After some initial success at increasing revenues and cutting costs, Silverman alienates most of the company's customers, including such major players as Pearson (PSO) and McGraw-Hill (MHP) (publisher of BusinessWeek SmallBiz). Some of that seems due to his contentious personality, but Silverman implies that the economics of the publishing industry and outsourcing would have buried him no matter what. Although Clarinda sent some work to its Manila facility, the annual wages it paid employees there—$6,000—were still more than triple the average salary in India. Moreover, his Indian competitors ran three daily shifts—enough to make mistakes, correct them, and still outrace their U.S. competitors. "Our third shift," Silverman laments, "was one grandmother."
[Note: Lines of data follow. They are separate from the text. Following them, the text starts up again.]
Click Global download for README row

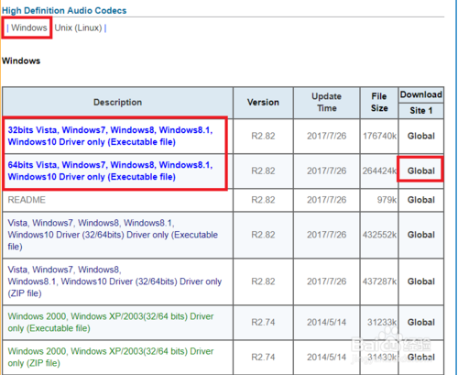[421, 200]
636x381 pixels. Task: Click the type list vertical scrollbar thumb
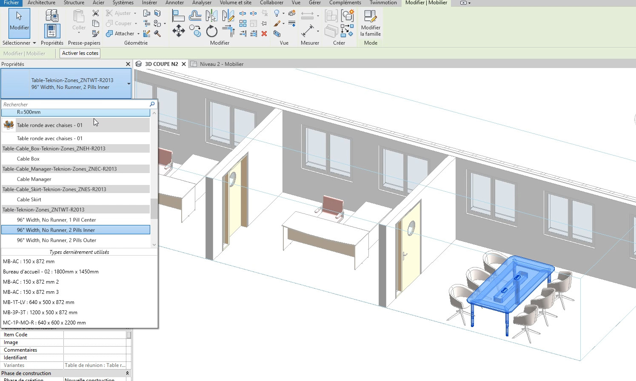154,208
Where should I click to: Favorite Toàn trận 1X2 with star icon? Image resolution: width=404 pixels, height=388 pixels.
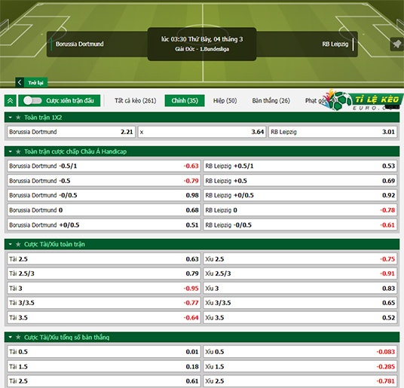coord(18,118)
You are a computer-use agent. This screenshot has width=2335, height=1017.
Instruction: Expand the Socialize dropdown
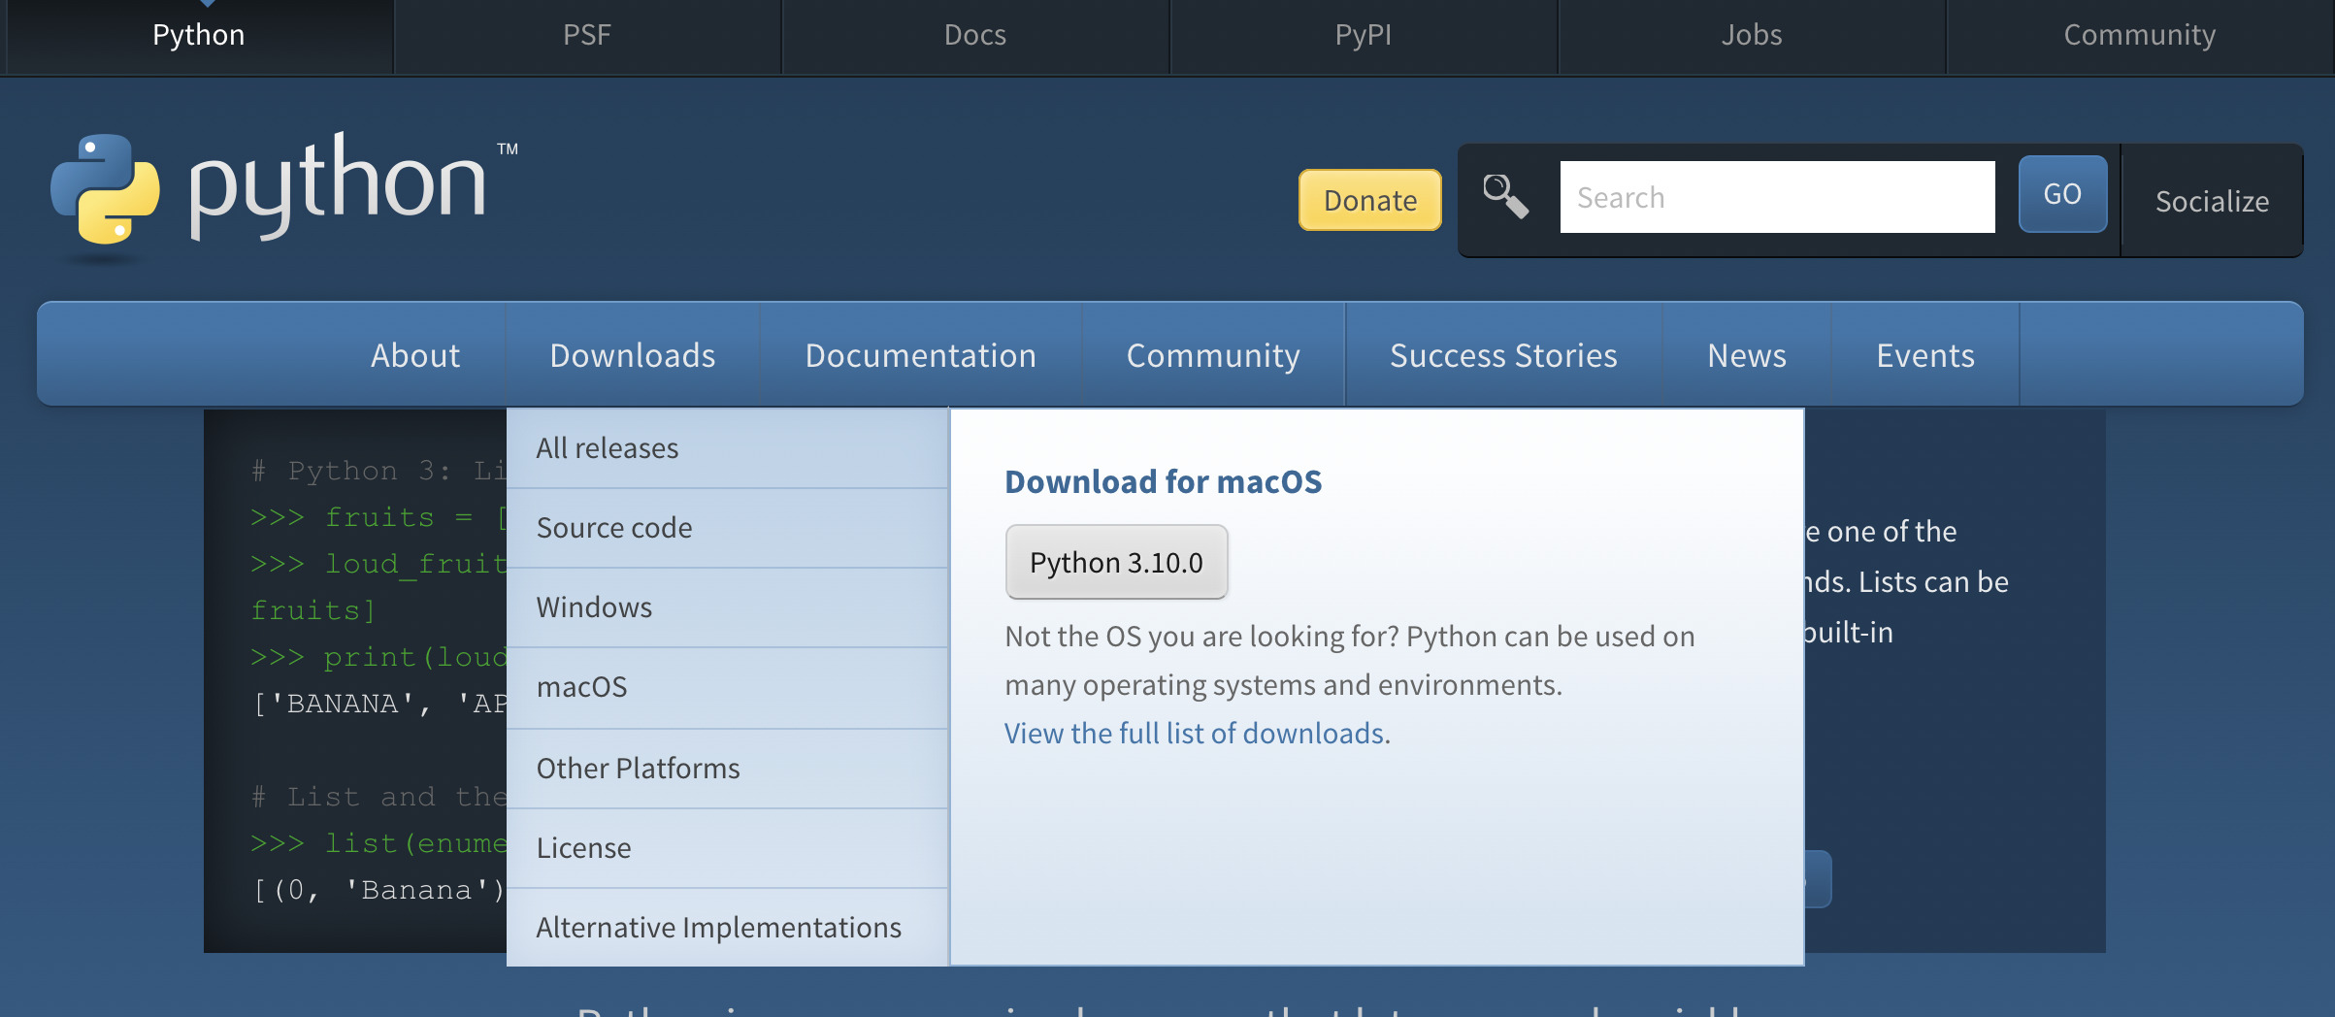[x=2211, y=201]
As the enterprise crumbles, Clarinda laid off workers. Customers complained orders were late and error-ridden, and many terminated their contracts. Then what started out as a vaguely amusing lark becomes a tragedy. Coyne turns out to be an alcoholic and a liar. Silverman lets him go and the company continues to founder. He tries to sell it, but with customers deserting in droves, no one is buying.
Silverman heads to Prague after Clarinda disintegrates, but before he's able to appease the creditors. Coyne dies. Silverman's father dies. Ultimately Silverman returns to New York and takes a job "writing corporate policy" at Citigroup (C). If Silverman made one unforgivably egregious mistake, it was not reading the writing on the wall. "Capitalism is about making money," he admits, sadder but wiser. There must have been an easier way to learn that.